Belge bölümü
┄┄┄┄┄┄┄┄┄┄┄┄┄┄┄┄┄┄┄┄

Bugünü konuşurken son 15 yıla referans vermenin çok önemli olduğunu düşünüyorum. Aksi takdirde bugün konuştuğumuz her ne ise havada kalıyor ve muhalefetin sıkça yaptığı gibi, Türkiye'nin başına gelenleri, uğradığı saldırıları görmezden gelip sadece aldığı pozisyonu sorunsallaştırmak gibi ucube bir durum ortaya çıkıyor. FETÖ'nün darbe girişimini es geçerek OHAL ilanını eleştirmek, Hendek teröründe HDP'li belediyelerin PKK'ya yardım ve yataklık yaptığını konuşmadan bazı HDP'li belediyelere kayyum atanmasını eleştirmek gibi abesle iştigal eder duruma düşülüyor. Ve maalesef bu kusurlu yaklaşım şekli alıcı bulduğu gibi söz konusu yapıların Türkiye karşıtı algı çalışmalarına da katkı veriyor.
Bugünden geriye bakınca yapılan her şeyin doğru ve yerinde olduğunu iddia etmek için söylemiyorum bunları. Lakin bir süredir hükümetin takip ettiği normalleşme siyasetine dönük eleştirilerin ana eksenini oluşturan "şimdi mi akınıza geldi" söylemi hafızayı tazelemeyi zorunlu kılıyor.
Misal bir vakitler Türkiye'nin BAE ile ilişkileri çok gergindi. Sonra Cumhurbaşkanı Erdoğan Veliaht Prensi ağırladı, BAE'ye resmi ziyaret gerçekleştirdi. Mısır'la ilişkilerimiz de malum uzun bir aradan sonra yeniden kuruldu. Türkiye'nin menfaatleri de zarar gördü bu kopukluktan. Ama tüm bunlar söz konusu ülkelerin Batılı müttefikleriyle birlikte Türkiye'ye karşı hasmane tavır almaları, Doğu Akdeniz'de Türkiye'nin çıkarlarını hesaba katmayan planlar geliştirmeleri ve doğrudan Türkiye'nin içine dönük müdahaleci tavırları neticesinde oldu.
Ancak bunu görmeyip devamlı surette hükümeti zemmeden yaklaşımlar içinde olmak ve bunun giderek Türkiye'nin aleyhine bir hal aldığını görmezden gelmek maalesef bizde muhalefetin milli sporu olageldi. Bu yüzden de son 15 yılda mütemadiyen bu yöntemi izleyerek yaptıkları muhalefet netice vermedi.

┄┄┄┄┄┄┄┄┄┄┄┄┄┄┄┄┄┄┄┄

Kayıtlı satırlar
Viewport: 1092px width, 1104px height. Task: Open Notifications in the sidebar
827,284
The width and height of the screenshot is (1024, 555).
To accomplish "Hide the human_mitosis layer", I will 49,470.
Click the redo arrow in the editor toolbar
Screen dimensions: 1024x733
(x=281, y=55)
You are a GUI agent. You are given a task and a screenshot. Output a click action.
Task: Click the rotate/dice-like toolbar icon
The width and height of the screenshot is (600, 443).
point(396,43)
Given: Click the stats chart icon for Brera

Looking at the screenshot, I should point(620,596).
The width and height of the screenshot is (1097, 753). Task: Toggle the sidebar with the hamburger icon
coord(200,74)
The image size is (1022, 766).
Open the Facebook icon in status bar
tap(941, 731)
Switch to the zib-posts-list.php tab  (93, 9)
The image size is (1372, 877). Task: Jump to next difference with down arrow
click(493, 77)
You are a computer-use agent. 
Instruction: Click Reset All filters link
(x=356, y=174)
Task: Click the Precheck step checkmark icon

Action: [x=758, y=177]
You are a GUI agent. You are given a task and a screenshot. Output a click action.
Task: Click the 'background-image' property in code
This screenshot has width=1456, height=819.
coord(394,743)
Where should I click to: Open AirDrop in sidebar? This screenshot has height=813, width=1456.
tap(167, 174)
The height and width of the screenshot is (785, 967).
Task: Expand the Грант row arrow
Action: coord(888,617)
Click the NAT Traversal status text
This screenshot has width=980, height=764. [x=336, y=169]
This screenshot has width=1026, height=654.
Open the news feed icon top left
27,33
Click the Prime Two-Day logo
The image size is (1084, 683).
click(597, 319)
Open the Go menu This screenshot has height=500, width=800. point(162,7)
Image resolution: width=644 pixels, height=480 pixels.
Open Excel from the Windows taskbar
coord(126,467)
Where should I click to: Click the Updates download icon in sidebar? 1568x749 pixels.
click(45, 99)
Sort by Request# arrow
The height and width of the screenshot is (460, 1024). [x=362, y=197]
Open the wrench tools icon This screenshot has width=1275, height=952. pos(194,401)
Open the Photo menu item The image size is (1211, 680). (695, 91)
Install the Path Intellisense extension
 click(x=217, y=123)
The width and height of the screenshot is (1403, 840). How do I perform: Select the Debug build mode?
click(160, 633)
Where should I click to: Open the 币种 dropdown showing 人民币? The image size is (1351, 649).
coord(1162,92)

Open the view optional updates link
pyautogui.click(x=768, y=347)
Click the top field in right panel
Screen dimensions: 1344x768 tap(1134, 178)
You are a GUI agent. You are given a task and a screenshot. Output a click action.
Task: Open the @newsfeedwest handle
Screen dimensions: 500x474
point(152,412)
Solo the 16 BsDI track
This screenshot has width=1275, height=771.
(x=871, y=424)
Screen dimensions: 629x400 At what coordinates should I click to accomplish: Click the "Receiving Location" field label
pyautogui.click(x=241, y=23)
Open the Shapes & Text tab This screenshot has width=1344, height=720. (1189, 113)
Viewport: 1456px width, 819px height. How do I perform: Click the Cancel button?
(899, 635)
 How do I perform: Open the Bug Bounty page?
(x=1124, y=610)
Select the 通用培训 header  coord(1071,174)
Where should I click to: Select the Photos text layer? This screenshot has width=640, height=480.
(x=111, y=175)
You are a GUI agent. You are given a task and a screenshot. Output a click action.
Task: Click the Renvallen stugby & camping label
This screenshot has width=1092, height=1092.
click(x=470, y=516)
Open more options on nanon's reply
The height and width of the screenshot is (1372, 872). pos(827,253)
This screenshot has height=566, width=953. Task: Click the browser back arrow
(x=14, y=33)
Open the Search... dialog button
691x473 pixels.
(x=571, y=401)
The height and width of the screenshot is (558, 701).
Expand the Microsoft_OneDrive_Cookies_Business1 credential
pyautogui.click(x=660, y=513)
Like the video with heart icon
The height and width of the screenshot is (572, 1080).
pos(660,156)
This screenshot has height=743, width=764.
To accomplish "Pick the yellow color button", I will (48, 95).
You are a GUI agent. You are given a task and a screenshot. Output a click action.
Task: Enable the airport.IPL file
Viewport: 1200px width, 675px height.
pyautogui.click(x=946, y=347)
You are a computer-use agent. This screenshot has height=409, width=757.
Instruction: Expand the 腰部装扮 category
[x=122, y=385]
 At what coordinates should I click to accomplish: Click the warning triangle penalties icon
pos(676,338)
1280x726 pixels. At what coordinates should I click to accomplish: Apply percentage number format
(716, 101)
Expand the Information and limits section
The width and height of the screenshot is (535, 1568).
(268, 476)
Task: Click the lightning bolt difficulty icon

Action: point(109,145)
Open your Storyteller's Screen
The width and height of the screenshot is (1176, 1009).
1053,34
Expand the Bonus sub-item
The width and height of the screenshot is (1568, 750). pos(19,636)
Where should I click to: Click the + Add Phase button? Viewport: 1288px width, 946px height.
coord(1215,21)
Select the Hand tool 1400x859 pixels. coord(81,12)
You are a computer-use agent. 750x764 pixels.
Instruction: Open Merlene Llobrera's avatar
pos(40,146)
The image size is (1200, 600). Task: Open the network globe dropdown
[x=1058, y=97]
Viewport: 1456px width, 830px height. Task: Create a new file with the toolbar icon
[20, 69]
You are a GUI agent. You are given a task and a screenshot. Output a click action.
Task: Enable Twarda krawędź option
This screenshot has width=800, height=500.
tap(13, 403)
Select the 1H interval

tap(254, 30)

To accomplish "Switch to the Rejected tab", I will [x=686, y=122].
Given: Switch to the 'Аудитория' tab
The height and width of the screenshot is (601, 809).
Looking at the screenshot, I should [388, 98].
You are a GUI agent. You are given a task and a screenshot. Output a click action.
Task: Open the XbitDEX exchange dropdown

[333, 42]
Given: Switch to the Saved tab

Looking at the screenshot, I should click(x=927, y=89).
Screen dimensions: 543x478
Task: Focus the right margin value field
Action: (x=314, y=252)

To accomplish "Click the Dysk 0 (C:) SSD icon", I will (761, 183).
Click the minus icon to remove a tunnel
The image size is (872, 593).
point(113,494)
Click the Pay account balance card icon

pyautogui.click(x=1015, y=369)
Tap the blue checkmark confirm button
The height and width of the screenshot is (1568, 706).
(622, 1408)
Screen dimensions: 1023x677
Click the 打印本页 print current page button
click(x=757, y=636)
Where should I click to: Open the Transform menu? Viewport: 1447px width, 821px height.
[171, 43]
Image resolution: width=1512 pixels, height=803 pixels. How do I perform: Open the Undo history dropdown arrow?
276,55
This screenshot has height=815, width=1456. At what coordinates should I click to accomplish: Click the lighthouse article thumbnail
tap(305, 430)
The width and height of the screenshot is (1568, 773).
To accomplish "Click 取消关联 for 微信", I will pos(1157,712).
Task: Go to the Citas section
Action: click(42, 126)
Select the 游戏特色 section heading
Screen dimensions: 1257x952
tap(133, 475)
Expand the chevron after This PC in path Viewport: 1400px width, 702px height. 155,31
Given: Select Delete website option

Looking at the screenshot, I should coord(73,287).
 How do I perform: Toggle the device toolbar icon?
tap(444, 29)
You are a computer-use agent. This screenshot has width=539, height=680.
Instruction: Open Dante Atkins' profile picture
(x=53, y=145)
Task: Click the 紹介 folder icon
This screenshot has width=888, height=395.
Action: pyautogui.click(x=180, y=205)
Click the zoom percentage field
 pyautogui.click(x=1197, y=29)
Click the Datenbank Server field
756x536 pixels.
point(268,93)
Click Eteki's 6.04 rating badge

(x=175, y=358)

┄┄┄┄┄┄┄┄┄┄┄┄┄┄┄┄┄┄┄┄

Yazılı talep
Belge bölümüne göre bugünü konuşurken son 15 yıla referans vermek neden önemlidir? Lütfen bir ila üç cümleyle açıklayın. Malzeme, belge bölümünden bağımsızdır.

Sorunun yanıtı
Son 15 yıla referans verilmezse bugün konuşulan her şey havada kalır. Ayrıca Türkiye'nin başına gelenleri ve uğradığı saldırıları görmezden gelip yalnızca aldığı pozisyonu sorunsallaştırmak gibi ucube bir durum ortaya çıkar.